Violeta Parra, en un bordado de las bordadoras de Copiulemu, Chile.
Violeta Parra, en un bordado de las bordadoras de Copiulemu, Chile.Imagen: DW/N.Messer

Rosmarie, en su calidad de artista, comenzó a viajar por el mundo, y en cada ocasión promocionaba las creaciones. Los bordados eran cada vez más exhibidos en ferias artesanales de Chile y el extranjero, como en 1989, en el Ibero Club de Bonn, Alemania, y durante 1991, en Nottingham, Inglaterra.

De pronto, una sorpresa llegó en 1987. Con motivo de la visita a Chile del Papa Juan Pablo II, se les encargó a las bordadoras confeccionar un tapiz papal, que incluiría las estaciones del vía crucis y otros temas, algunos de ellos, relacionados con el mundo del trabajo. 

"En dos meses y medio terminaron el tapiz.

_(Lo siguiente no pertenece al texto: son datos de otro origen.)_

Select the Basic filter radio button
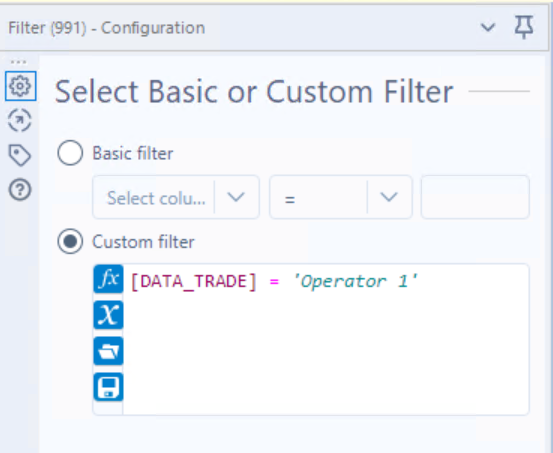 pyautogui.click(x=70, y=153)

Fueron 42 bordadoras las que trabajaron día a día en sus casas…el resultado fue mágico”, recuerda la artista alemana.

Un bordado dentro de ese tapiz papal llamó mucho la atención: el "Árbol de la Vida”, de la fallecida bordadora María Riquelme, fue elogiado por su técnica, pero también por retratar fielmente la identidad campesina. 

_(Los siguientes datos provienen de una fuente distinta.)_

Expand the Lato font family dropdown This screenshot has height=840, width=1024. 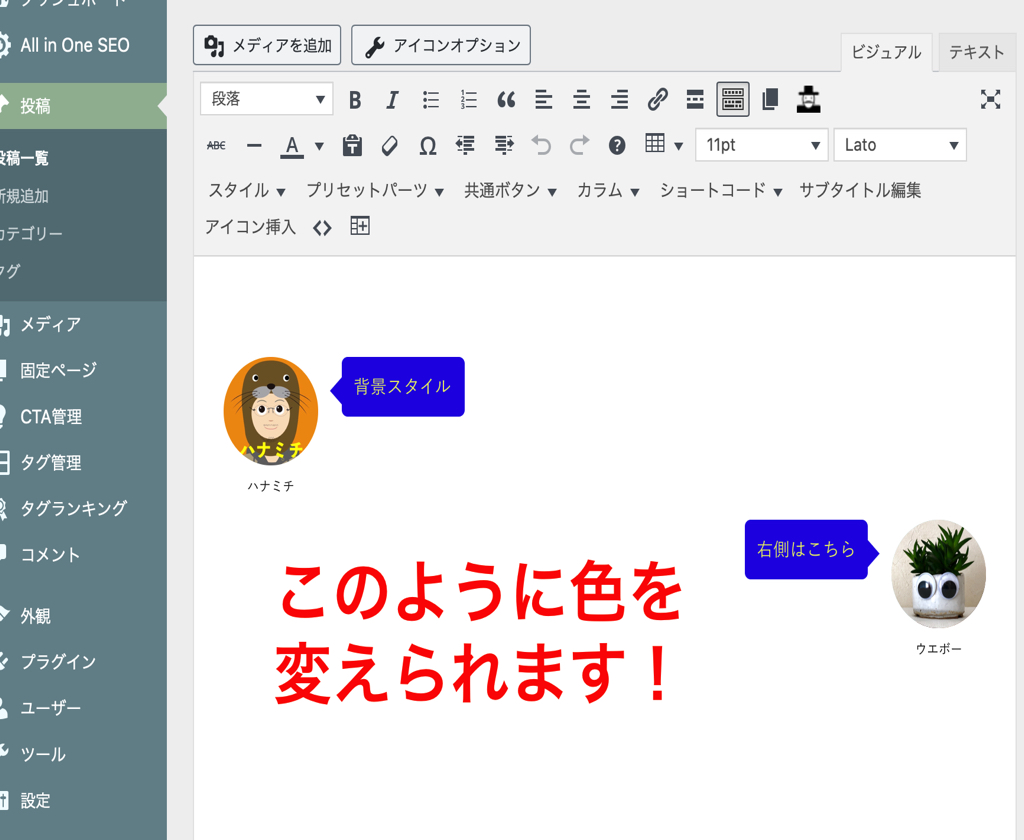pos(900,146)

En la creación, donde abundan las líneas ondulantes de diferentes colores y grosores, danzan armoniosos los copihues, los animales y una ronda de personas que se congrega en torno a un gran árbol.

Stickerinnen aus Copiulemu, Chile
Imagen: DW/N.Messer

La lucha de las agujas

Hoy, las bordadoras de Copiulemu sueñan con salvaguardar la tradición popular. Con las agujas como instrumento, esperan seguir contorneando, coloreando y retratando las costumbres del campo chileno.

Para eso, y desde hace cuatro años, en el mismo parvulario Manderscheid, se enseña a bordar a los niños. Se busca formar una legión de herederos, muy hábiles con la aguja.

"Son bordados que tienen mucho de arte.  Es cierto que hay una parte artesanal, pero ninguna pieza es igual a la otra. Nos tienen catalogadas como algo excepcionalmente original y es por esta rigurosidad de no meterse en la máquina, sino de ser algo libre que dicta el corazón”, recalca la escultora.

Asimismo, en el Museo María Riquelme, ubicado en Copiulemu, cada mes se reúnen las bordadoras. Parece la instancia perfecta para compartir, relajarse y mostrar a Rosmarie los avances de sus creaciones.